- **WHAT THIS TASK INVOLVES**
Reproduce all of these lines, substituting "Child Services" for every occurrence of "DCS" and leaving everything else as it is.

- **MATERIALS PROVIDED**
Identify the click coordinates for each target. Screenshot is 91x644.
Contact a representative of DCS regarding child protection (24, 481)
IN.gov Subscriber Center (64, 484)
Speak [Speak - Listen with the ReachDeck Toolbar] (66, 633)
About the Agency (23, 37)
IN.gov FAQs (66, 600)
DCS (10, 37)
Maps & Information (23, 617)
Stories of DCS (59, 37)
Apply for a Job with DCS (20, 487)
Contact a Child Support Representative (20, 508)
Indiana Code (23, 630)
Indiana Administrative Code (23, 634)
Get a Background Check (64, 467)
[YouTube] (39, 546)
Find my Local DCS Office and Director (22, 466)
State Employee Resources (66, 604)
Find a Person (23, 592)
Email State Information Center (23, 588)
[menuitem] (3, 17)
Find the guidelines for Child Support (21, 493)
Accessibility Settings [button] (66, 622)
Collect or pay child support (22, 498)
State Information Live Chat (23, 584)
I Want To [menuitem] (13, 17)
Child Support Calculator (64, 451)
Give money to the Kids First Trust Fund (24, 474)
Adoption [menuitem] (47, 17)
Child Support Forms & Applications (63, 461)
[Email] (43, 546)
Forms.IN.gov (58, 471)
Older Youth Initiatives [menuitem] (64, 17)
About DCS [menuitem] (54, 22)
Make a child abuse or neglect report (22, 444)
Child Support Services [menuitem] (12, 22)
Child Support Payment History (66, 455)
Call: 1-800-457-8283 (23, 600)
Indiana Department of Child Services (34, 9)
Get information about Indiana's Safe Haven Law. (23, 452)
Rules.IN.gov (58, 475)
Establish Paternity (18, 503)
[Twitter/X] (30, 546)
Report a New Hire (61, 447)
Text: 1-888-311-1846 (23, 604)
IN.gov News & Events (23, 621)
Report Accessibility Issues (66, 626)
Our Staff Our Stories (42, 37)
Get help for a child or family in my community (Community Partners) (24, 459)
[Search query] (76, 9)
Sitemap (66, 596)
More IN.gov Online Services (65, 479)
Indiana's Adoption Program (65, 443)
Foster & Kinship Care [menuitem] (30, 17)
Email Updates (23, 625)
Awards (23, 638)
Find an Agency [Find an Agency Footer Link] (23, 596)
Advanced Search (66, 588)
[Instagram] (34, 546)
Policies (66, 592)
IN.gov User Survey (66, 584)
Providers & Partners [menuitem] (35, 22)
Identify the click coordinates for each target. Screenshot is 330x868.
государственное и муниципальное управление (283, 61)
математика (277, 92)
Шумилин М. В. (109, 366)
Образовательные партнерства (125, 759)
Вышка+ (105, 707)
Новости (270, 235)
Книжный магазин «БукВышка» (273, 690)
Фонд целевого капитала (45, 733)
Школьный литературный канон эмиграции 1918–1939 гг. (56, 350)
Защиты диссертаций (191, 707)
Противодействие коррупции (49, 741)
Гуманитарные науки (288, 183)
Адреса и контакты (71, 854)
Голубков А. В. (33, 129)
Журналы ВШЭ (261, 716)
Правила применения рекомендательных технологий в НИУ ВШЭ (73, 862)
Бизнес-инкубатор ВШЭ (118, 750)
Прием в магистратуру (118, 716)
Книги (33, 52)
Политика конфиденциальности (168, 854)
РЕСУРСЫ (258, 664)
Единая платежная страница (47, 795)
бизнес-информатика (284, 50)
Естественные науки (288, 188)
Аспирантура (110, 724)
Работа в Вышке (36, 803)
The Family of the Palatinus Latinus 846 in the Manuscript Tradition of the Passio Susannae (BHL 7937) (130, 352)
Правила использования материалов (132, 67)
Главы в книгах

- **RESULT OF THIS TASK**
Identify the click coordinates for each target. Screenshot is 91x644.
Contact a representative of Child Services regarding child protection (24, 481)
IN.gov Subscriber Center (64, 484)
Speak [Speak - Listen with the ReachDeck Toolbar] (66, 633)
About the Agency (23, 37)
IN.gov FAQs (66, 600)
Child Services (10, 37)
Maps & Information (23, 617)
Stories of Child Services (59, 37)
Apply for a Job with Child Services (20, 487)
Contact a Child Support Representative (20, 508)
Indiana Code (23, 630)
Indiana Administrative Code (23, 634)
Get a Background Check (64, 467)
[YouTube] (39, 546)
Find my Local Child Services Office and Director (22, 466)
State Employee Resources (66, 604)
Find a Person (23, 592)
Email State Information Center (23, 588)
[menuitem] (3, 17)
Find the guidelines for Child Support (21, 493)
Accessibility Settings [button] (66, 622)
Collect or pay child support (22, 498)
State Information Live Chat (23, 584)
I Want To [menuitem] (13, 17)
Child Support Calculator (64, 451)
Give money to the Kids First Trust Fund (24, 474)
Adoption [menuitem] (47, 17)
Child Support Forms & Applications (63, 461)
[Email] (43, 546)
Forms.IN.gov (58, 471)
Older Youth Initiatives [menuitem] (64, 17)
About Child Services [menuitem] (54, 22)
Make a child abuse or neglect report (22, 444)
Child Support Services [menuitem] (12, 22)
Child Support Payment History (66, 455)
Call: 1-800-457-8283 (23, 600)
Indiana Department of Child Services (34, 9)
Get information about Indiana's Safe Haven Law. (23, 452)
Rules.IN.gov (58, 475)
Establish Paternity (18, 503)
[Twitter/X] (30, 546)
Report a New Hire (61, 447)
Text: 1-888-311-1846 (23, 604)
IN.gov News & Events (23, 621)
Report Accessibility Issues (66, 626)
Our Staff Our Stories (42, 37)
Get help for a child or family in my community (Community Partners) (24, 459)
[Search query] (76, 9)
Sitemap (66, 596)
More IN.gov Online Services (65, 479)
Indiana's Adoption Program (65, 443)
Foster & Kinship Care [menuitem] (30, 17)
Email Updates (23, 625)
Awards (23, 638)
Find an Agency [Find an Agency Footer Link] (23, 596)
Advanced Search (66, 588)
[Instagram] (34, 546)
Policies (66, 592)
IN.gov User Survey (66, 584)
Providers & Partners [menuitem] (35, 22)
Identify the click coordinates for each target. Screenshot is 330x868.
государственное и муниципальное управление (283, 61)
математика (277, 92)
Шумилин М. В. (109, 366)
Образовательные партнерства (125, 759)
Вышка+ (105, 707)
Новости (270, 235)
Книжный магазин «БукВышка» (273, 690)
Фонд целевого капитала (45, 733)
Школьный литературный канон эмиграции 1918–1939 гг. (56, 350)
Защиты диссертаций (191, 707)
Противодействие коррупции (49, 741)
Гуманитарные науки (288, 183)
Адреса и контакты (71, 854)
Голубков А. В. (33, 129)
Журналы ВШЭ (261, 716)
Правила применения рекомендательных технологий в НИУ ВШЭ (73, 862)
Бизнес-инкубатор ВШЭ (118, 750)
Прием в магистратуру (118, 716)
Книги (33, 52)
Политика конфиденциальности (168, 854)
РЕСУРСЫ (258, 664)
Единая платежная страница (47, 795)
бизнес-информатика (284, 50)
Естественные науки (288, 188)
Аспирантура (110, 724)
Работа в Вышке (36, 803)
The Family of the Palatinus Latinus 846 in the Manuscript Tradition of the Passio Susannae (BHL 7937) (130, 352)
Правила использования материалов (132, 67)
Главы в книгах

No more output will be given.